Alien Invasion (2023) by Fred Searle


Director: Fred Searle
Year: 2023
Country: United Kingdom
Alternate Titles: N/A
Genre: Creature Feature

Plot:
Hosting a special get-together, a group of friends decide to rent out a special house to meet up with friends and realize that they've stumbled upon the landing spot for an alien race when they find an egg on the premises, but when the creature hatches, they must find a way to get away.

Review:

This was a fairly decent if rather massively underwhelming feature. The majority of the positives with this one stem from the strong series of confrontations that come about once the intensity picks up and the attacks start happening. The second half here consists pretty much of nothing but the creature confrontations with the whole thing coming about as a nonstop series of encounters around the house and surrounding property as the group is slowly knocked off involving several strong sequences of the creature coming out of the darkness to chase them or bring about some graphic bloodshed in the attacks.

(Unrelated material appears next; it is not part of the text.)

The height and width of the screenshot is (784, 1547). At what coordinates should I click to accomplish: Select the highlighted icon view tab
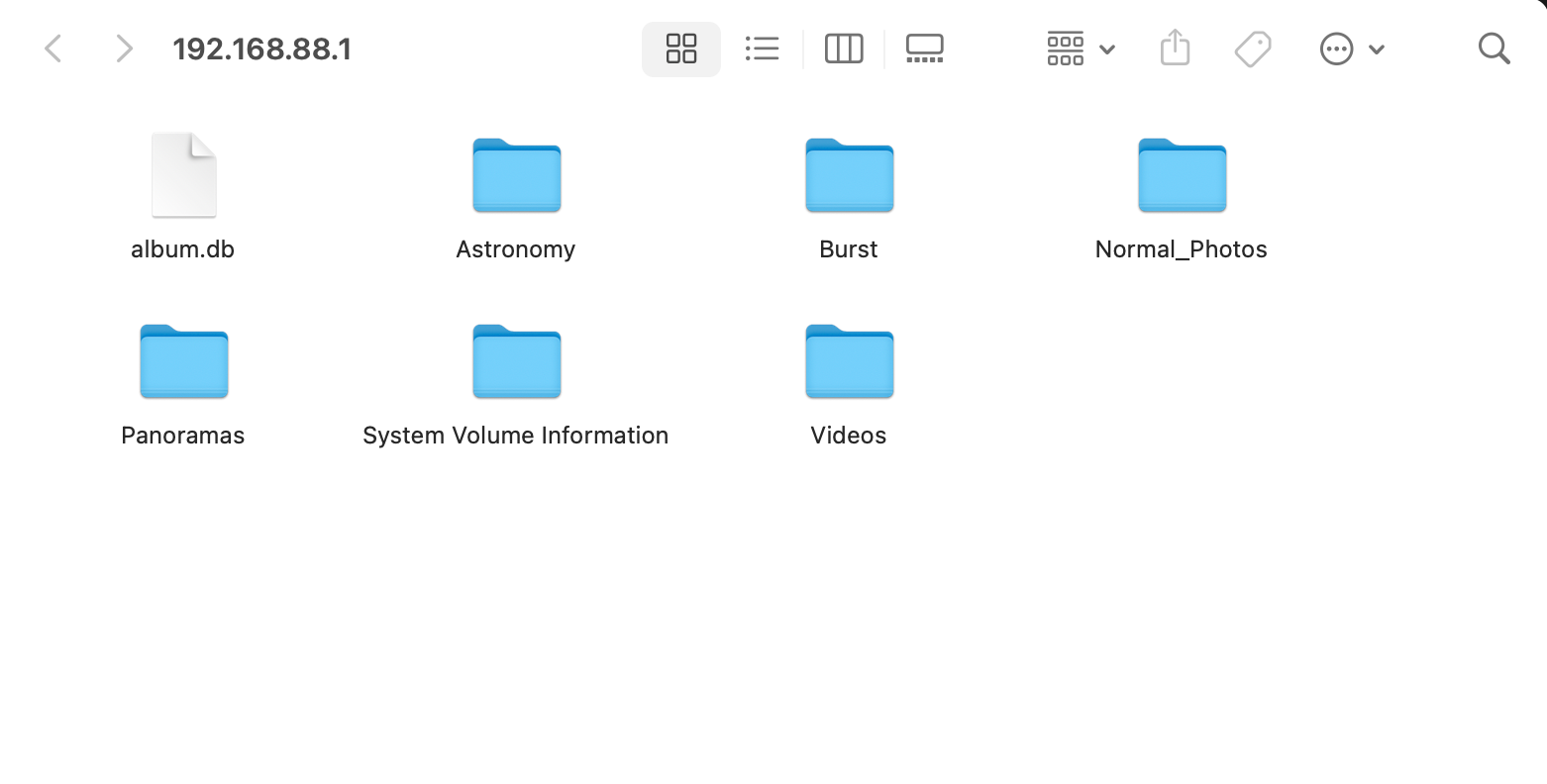coord(680,48)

While the attacks are based on a familiar and overly silly design, the idea of keeping it a practical suit helps add to this one quite nicely by managing to bring about some fun encounters in that context.

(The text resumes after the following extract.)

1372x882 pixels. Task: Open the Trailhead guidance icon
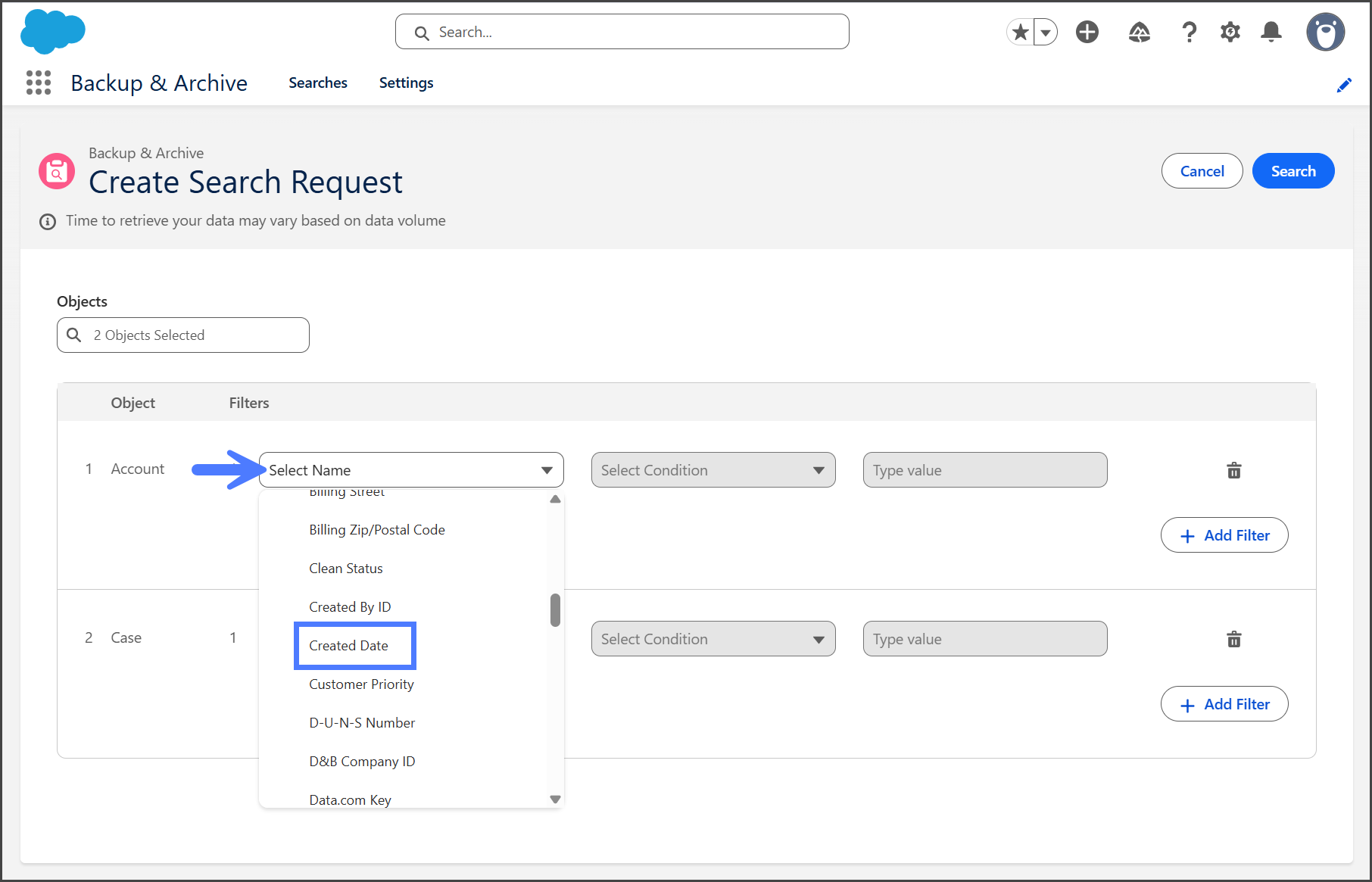(1139, 32)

Outside of this, there’s not much going on with the film. This is mainly due to the inherently bland and familiar storyline that manages to be outright boring when it’s not following through on ripping off other, more popular films.  This takes way too long to get to the actual appearance of the creature with the majority of the first half spent wallowing with the one-note, completely unlikable main group of friends who do nothing but gossip about who’s with who or building up relationship status with everyone else that it completely loses steam by the twenty minute mark in a film that has an hour to go from that point. These scenes are nothing more than an attempt to copy and homage just about every main genre classic this setup can generate, as it’s all quite familiar and never tries to offer up much of any kind of originality. Alongside the generally cheap production that runs rampant throughout here and never tries to be anything else, these all hold this one down overall.


Overview: **/5
A decidedly watchable if problematic genre effort, this one comes about as a disappointing effort without offering a lot of enjoyable positives to offset these factors in the least. Those with an interest in this particular style or who are fans of the creative crew will have the most to like here, while most others out there should heed caution.